Short task — Rewrite the records from the line with "668.00 y-axis tick label?" up to and including the line with "pyautogui.click(x=52, y=253)" as a numbered list, leaving out blank lines.

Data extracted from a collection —
○ ○ ○ ○

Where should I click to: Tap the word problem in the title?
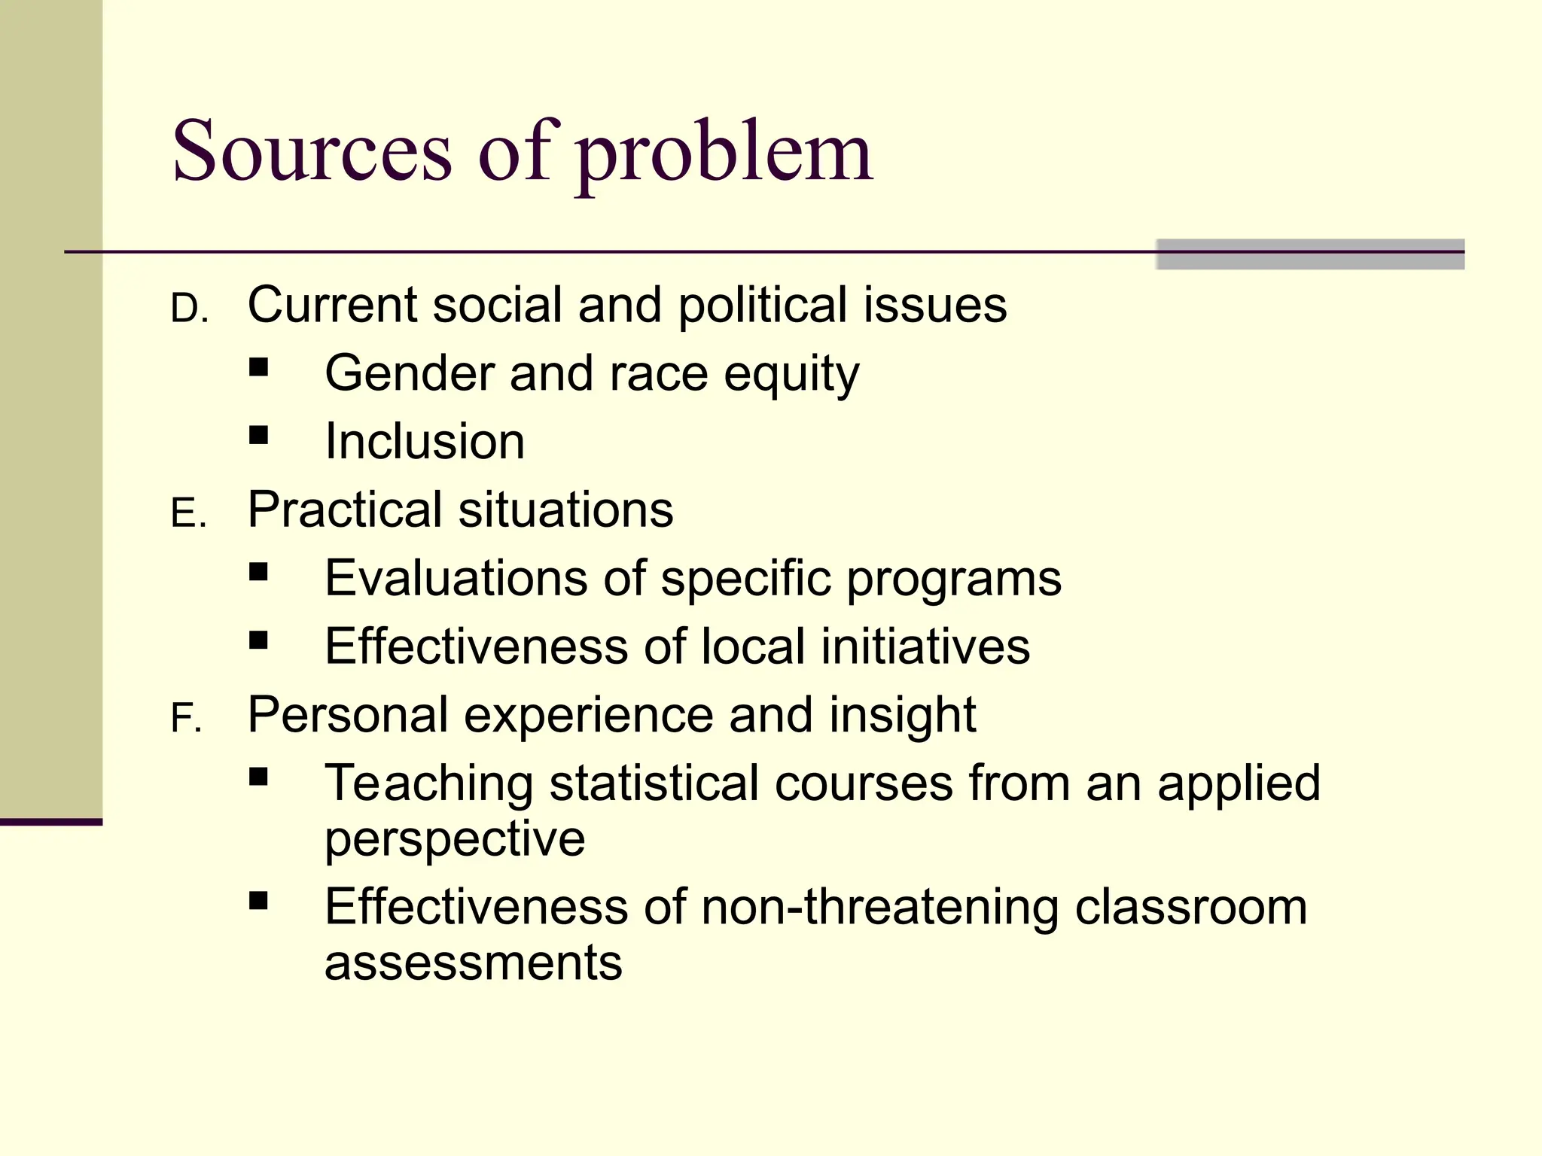tap(724, 154)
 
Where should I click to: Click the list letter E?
tap(188, 515)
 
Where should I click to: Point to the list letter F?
tap(186, 719)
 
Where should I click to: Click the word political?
tap(762, 306)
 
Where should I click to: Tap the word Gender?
tap(409, 373)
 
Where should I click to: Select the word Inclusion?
tap(425, 441)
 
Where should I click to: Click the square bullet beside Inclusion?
tap(259, 435)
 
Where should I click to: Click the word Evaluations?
tap(456, 578)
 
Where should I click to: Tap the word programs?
tap(954, 580)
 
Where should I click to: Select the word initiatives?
tap(925, 646)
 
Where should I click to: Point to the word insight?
tap(902, 715)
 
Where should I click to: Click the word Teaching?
tap(429, 783)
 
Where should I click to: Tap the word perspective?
tap(455, 839)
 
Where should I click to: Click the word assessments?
tap(474, 963)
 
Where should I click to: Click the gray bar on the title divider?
tap(1310, 254)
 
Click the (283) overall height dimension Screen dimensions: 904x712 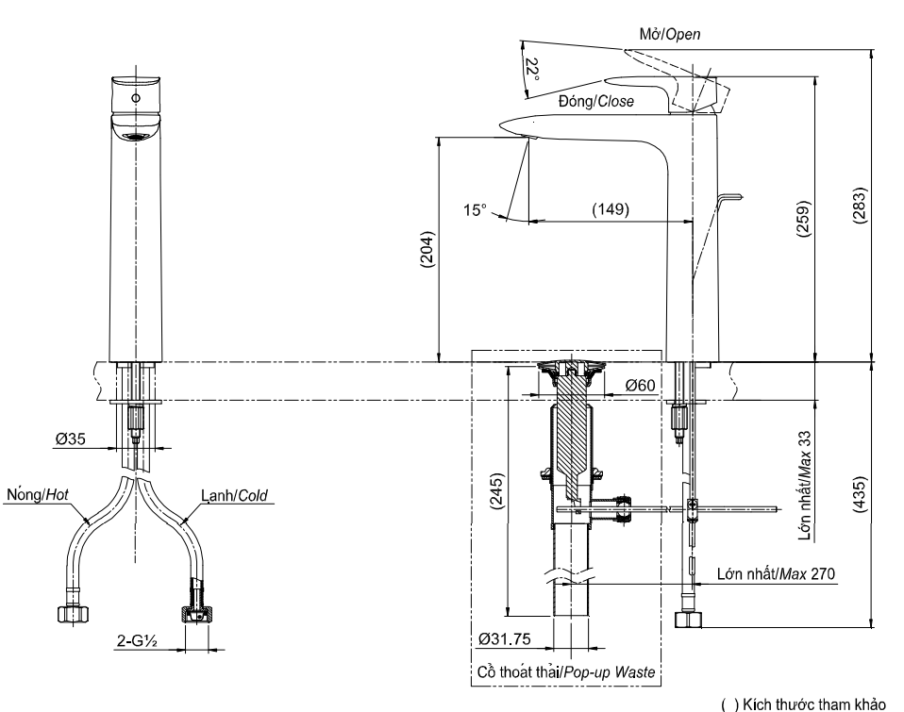point(859,205)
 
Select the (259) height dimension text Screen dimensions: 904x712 point(802,219)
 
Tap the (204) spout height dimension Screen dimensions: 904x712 point(427,250)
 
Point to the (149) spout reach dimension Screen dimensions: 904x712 point(611,209)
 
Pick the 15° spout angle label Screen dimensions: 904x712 point(475,210)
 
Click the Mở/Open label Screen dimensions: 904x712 point(669,35)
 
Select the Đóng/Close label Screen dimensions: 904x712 point(596,102)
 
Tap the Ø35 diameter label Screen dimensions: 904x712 point(70,439)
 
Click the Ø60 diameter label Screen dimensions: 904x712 point(641,385)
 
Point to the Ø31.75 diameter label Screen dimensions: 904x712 point(505,638)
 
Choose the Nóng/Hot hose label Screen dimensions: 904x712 point(38,495)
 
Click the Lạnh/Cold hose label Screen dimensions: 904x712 point(234,495)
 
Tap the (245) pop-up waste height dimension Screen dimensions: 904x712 point(496,490)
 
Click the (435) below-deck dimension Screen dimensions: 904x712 point(859,494)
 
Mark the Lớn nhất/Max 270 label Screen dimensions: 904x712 point(776,573)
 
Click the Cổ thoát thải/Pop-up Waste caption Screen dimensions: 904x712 point(566,672)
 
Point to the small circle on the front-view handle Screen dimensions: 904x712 point(136,98)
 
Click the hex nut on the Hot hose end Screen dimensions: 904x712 point(75,615)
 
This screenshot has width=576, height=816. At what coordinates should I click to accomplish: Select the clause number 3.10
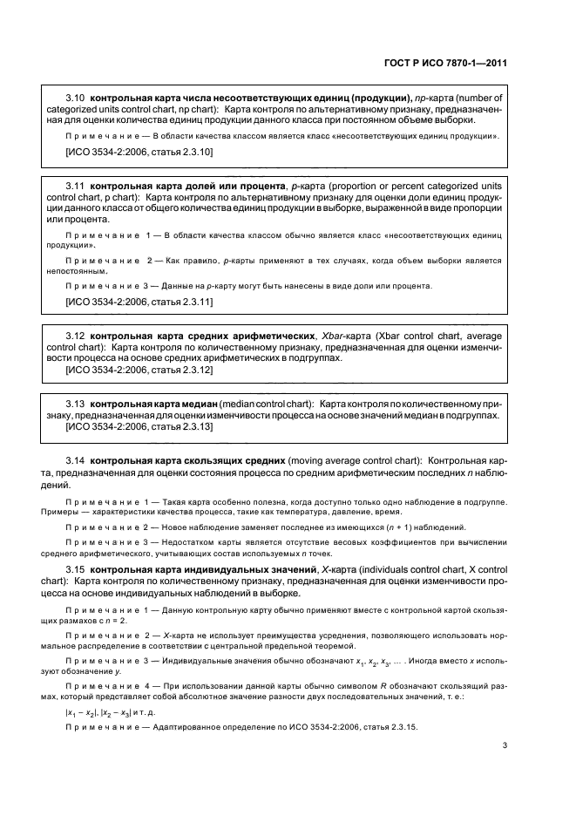[76, 99]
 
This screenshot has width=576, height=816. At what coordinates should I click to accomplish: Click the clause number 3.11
[76, 187]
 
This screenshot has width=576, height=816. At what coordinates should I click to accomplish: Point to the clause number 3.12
[76, 335]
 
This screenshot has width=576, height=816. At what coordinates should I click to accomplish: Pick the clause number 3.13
[76, 405]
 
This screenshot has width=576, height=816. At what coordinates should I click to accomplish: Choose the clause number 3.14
[76, 459]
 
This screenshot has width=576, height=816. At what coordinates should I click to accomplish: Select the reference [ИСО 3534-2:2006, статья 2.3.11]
[139, 302]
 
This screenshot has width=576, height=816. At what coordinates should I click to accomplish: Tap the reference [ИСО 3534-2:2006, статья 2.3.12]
[139, 370]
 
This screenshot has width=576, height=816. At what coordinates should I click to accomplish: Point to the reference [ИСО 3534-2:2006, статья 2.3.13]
[139, 427]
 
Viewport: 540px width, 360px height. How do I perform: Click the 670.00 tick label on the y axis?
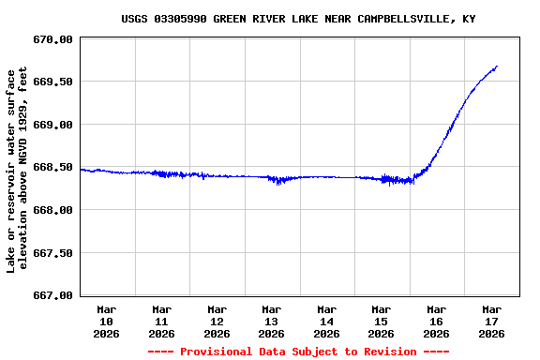pyautogui.click(x=52, y=39)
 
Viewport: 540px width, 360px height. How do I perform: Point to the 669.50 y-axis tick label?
pyautogui.click(x=52, y=82)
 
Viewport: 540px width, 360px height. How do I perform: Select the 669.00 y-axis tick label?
pyautogui.click(x=52, y=125)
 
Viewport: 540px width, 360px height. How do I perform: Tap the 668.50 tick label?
pyautogui.click(x=52, y=167)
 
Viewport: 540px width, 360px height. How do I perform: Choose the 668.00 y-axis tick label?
pyautogui.click(x=52, y=210)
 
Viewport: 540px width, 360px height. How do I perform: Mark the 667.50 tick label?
pyautogui.click(x=52, y=253)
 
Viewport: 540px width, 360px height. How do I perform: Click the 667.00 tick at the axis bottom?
pyautogui.click(x=52, y=295)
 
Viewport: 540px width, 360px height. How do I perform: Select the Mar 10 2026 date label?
pyautogui.click(x=107, y=321)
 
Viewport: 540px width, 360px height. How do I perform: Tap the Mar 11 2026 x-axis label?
pyautogui.click(x=162, y=321)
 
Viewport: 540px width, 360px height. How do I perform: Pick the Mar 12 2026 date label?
pyautogui.click(x=217, y=321)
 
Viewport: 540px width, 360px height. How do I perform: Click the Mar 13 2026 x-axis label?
pyautogui.click(x=272, y=321)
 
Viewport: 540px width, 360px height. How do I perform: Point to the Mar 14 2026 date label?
pyautogui.click(x=326, y=321)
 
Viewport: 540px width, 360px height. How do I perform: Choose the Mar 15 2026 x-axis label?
pyautogui.click(x=382, y=321)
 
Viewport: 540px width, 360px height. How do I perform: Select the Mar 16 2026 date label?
pyautogui.click(x=436, y=321)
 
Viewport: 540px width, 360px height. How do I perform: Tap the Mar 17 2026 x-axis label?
pyautogui.click(x=491, y=321)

○ ○ ○ ○

Solution to the exercise —
1. Viewport: 540px width, 360px height. How do I perform: Choose the 668.00 y-axis tick label?
2. pyautogui.click(x=52, y=210)
3. Viewport: 540px width, 360px height. How do I perform: Mark the 667.50 tick label?
4. pyautogui.click(x=52, y=253)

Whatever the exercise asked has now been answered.